Wednesday, August 11, 2010

A.S. Laksana, Jawa Pos, 22 November 2009

Ruwetnya Menceritakan Demokrasi

Menulis cerita bertema demokrasi rupa-rupanya sama sulitnya dengan menulis pornografi. Setidaknya begitulah yang saya alami. Nanti akan saya bicarakan lebih lanjut, tetapi ada satu urusan yang perlu saya jelaskan lebih dulu, yakni menyangkut email yang saya terima beberapa hari lalu.

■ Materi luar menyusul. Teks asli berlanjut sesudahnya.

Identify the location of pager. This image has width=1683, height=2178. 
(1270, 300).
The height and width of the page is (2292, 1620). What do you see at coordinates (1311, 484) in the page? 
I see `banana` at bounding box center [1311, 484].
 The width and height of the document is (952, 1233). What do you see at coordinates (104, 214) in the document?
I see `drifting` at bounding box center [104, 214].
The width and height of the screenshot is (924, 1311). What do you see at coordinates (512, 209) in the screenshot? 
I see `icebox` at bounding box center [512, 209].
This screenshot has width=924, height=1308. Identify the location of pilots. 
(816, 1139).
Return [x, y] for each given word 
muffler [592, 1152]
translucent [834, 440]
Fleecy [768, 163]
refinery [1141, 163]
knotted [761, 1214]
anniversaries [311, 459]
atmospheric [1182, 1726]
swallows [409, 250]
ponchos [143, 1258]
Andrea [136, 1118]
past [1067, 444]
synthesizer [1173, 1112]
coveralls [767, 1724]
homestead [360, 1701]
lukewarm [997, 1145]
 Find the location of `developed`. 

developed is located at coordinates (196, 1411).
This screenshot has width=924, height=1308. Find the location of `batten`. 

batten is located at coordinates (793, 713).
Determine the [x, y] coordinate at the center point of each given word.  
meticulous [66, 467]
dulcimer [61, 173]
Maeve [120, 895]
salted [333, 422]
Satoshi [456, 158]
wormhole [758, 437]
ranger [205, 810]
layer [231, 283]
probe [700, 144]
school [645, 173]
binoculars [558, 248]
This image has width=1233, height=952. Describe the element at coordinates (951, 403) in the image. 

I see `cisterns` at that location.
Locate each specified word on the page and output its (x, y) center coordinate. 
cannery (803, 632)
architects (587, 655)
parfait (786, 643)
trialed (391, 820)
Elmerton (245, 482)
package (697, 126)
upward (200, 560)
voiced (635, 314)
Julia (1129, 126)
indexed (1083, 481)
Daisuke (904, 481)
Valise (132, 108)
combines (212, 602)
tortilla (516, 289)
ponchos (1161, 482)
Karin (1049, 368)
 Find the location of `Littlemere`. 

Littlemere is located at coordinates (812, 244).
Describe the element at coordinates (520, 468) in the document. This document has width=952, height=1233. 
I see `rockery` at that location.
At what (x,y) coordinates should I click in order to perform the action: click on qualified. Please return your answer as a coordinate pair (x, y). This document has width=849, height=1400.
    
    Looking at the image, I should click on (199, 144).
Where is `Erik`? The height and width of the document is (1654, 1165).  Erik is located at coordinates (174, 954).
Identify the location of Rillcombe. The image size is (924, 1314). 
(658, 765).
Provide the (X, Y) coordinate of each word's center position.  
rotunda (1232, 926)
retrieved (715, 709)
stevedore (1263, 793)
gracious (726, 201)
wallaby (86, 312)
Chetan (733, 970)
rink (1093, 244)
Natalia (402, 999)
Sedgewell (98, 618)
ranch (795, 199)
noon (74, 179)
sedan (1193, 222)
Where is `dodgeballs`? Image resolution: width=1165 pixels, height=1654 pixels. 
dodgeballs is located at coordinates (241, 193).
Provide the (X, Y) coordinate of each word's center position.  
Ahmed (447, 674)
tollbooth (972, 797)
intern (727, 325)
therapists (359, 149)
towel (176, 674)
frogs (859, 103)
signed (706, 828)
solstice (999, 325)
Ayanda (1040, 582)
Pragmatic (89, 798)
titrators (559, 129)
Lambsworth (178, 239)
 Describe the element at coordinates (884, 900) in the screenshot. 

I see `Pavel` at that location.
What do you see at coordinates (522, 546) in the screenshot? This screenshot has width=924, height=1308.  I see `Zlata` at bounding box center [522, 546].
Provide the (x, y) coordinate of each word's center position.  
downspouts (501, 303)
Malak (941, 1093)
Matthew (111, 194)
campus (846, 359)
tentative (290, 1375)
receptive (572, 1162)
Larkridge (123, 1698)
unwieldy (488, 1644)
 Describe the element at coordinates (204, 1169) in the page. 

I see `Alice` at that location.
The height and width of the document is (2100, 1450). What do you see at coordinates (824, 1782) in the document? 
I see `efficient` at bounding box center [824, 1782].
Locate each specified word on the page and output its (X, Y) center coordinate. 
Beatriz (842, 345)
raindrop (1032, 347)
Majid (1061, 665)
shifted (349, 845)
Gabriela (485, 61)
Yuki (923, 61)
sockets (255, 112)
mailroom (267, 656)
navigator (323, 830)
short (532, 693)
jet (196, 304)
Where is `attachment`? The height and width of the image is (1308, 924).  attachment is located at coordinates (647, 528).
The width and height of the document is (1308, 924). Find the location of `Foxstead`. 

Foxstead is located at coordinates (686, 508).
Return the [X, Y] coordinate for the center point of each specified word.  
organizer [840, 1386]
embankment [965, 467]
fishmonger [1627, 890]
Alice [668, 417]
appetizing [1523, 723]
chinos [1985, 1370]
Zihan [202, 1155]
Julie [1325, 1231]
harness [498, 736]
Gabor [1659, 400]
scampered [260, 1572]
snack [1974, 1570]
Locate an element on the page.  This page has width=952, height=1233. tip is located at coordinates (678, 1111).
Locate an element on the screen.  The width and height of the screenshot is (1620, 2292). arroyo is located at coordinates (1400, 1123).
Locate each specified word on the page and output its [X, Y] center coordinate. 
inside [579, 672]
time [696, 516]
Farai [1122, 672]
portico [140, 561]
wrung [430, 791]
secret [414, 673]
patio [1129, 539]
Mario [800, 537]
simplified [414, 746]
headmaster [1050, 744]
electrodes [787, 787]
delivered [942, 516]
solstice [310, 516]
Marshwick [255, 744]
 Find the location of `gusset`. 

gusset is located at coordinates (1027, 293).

Dari sejumlah email yang menanggapi surat terbuka untuk presiden yang saya tulis minggu lalu, ada satu yang berterus terang mengingatkan saya: ''Saya suka membaca surat Anda. Hanya saja saya khawatir Anda sedang menjadi Don Kisot yang merasa bertempur melawan raksasa tetapi sesungguhnya hanya bertarung melawan kincir angin.''

Saya ucapkan terima kasih kepada teman baru saya itu atas surat yang ia kirim dan atas gambaran yang ia berikan kepada saya. Begitulah, sebaiknya Anda juga jangan sampai lupa berterima kasih, ini masalah adab.

Selanjutnya saya katakan bahwa saya sungguh tidak ada apa-apanya dibandingkan dengan Don Kisot yang kehebatannya terus dikenang orang selama empat abad hingga hari ini. Lagi pula saya sama sekali tidak pernah membayangkan bahwa presiden kita adalah kincir angin. Ia seorang kepala negara, karena itu setiap gerak-geriknya, kesigapan atau kelambanan responsnya, tidaklah tergantung pada hembusan angin. Dan, yang terpenting, ia tak bisa didorong-dorong, apalagi dipaksa, dan ia sendiri sudah mengatakan hal itu. ''Jangan sampai saya sebagai presiden didorong, dipaksa untuk mengambil langkah yang bukan kewenangan saya,'' katanya.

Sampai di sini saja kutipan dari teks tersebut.